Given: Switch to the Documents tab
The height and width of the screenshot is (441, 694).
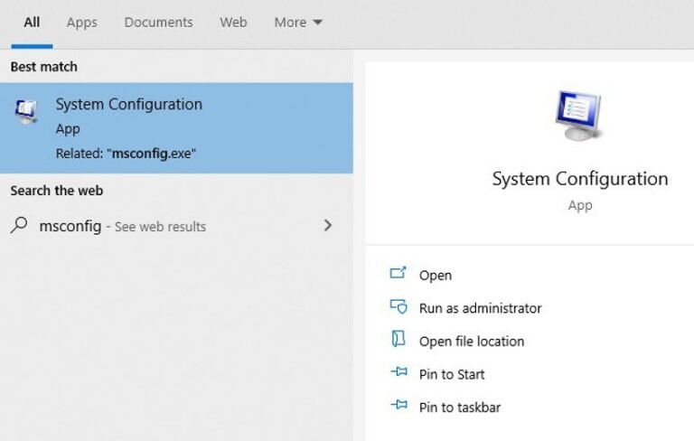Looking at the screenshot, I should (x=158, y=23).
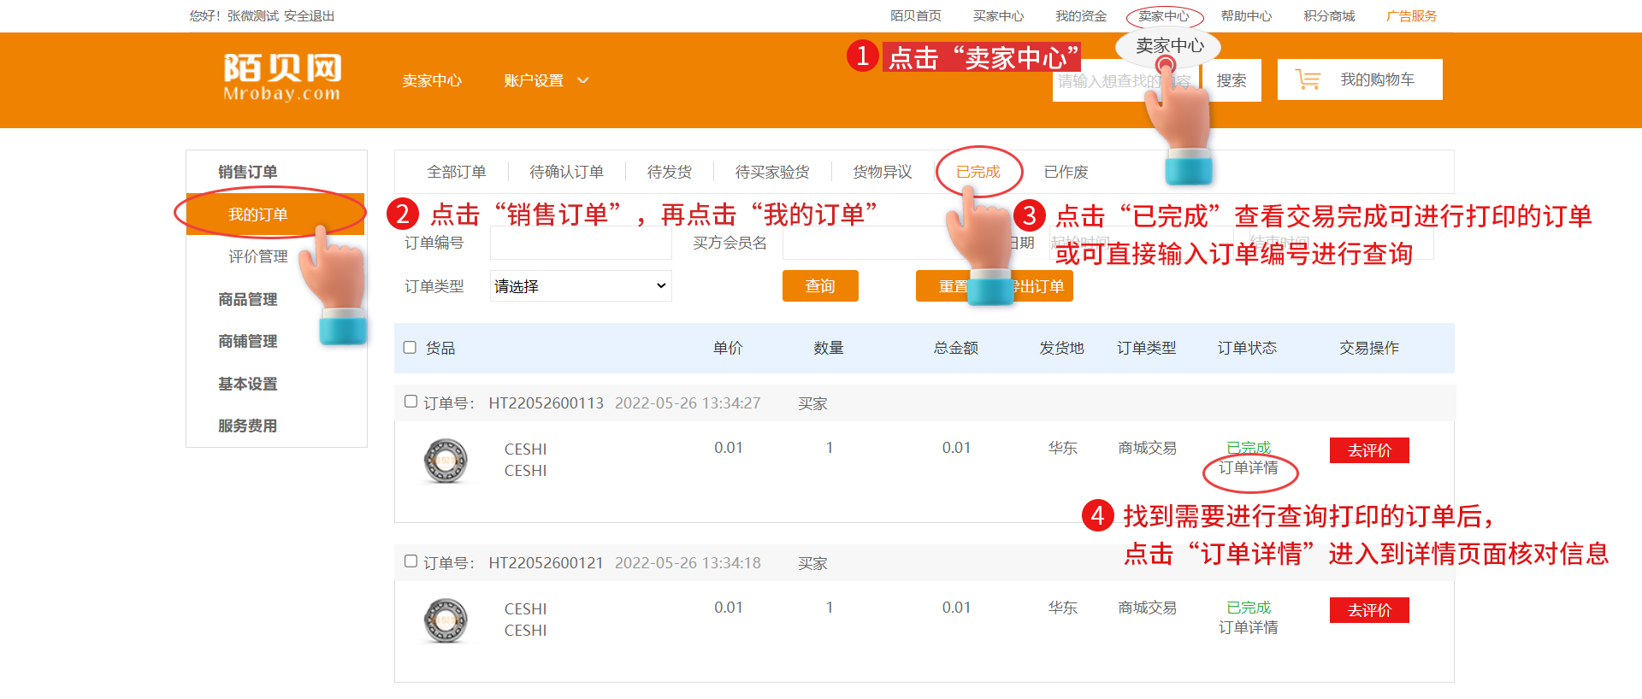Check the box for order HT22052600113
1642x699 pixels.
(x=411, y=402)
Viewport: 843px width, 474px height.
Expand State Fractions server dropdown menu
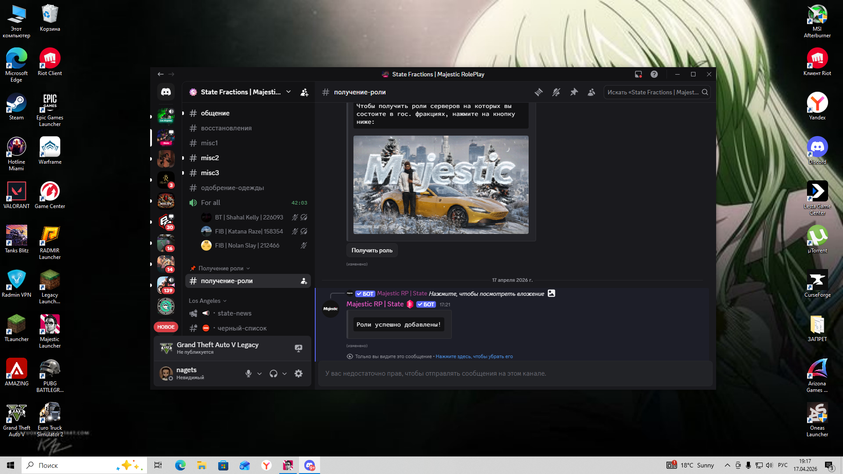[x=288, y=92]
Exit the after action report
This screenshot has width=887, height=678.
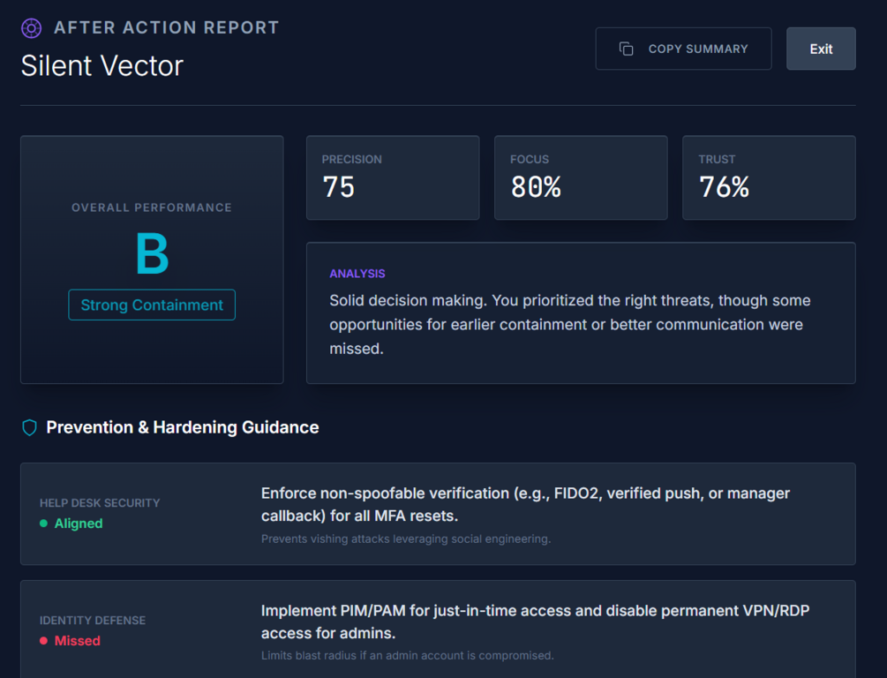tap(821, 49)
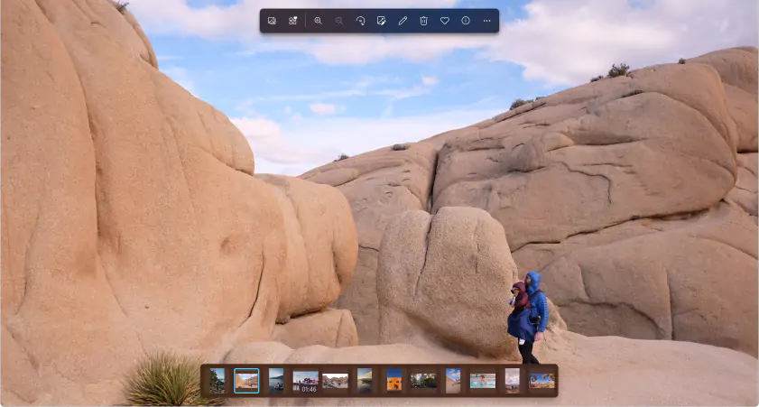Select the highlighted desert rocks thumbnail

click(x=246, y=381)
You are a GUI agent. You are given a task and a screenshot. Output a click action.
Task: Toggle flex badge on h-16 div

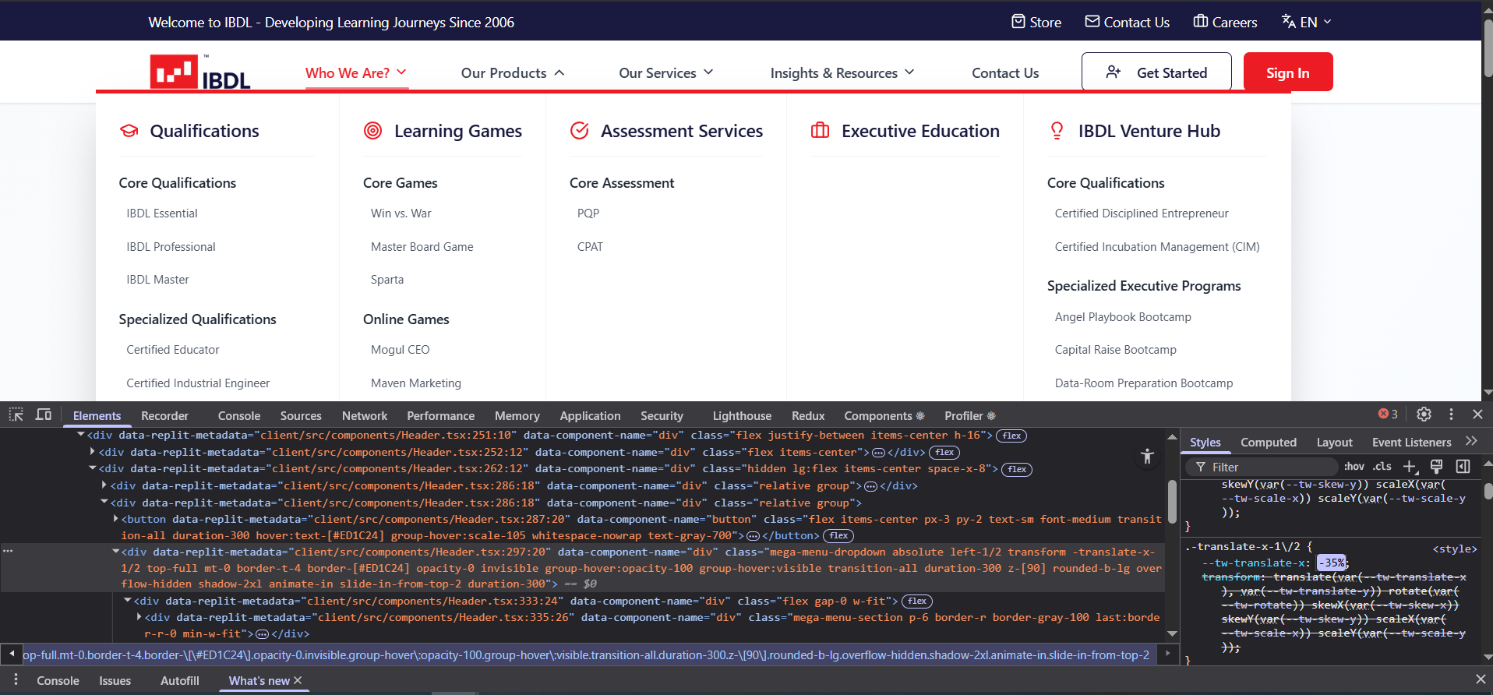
━━━━
• _DO THIS_: Copy the listing word for word, from the line with "You are a GUI" through the end, and leave out the pictures.

• _OUTPUT FOR THIS EXERCISE_:
You are a GUI agent. You are given a task and a screenshot. Output a click action.
Task: Toggle flex badge on h-16 div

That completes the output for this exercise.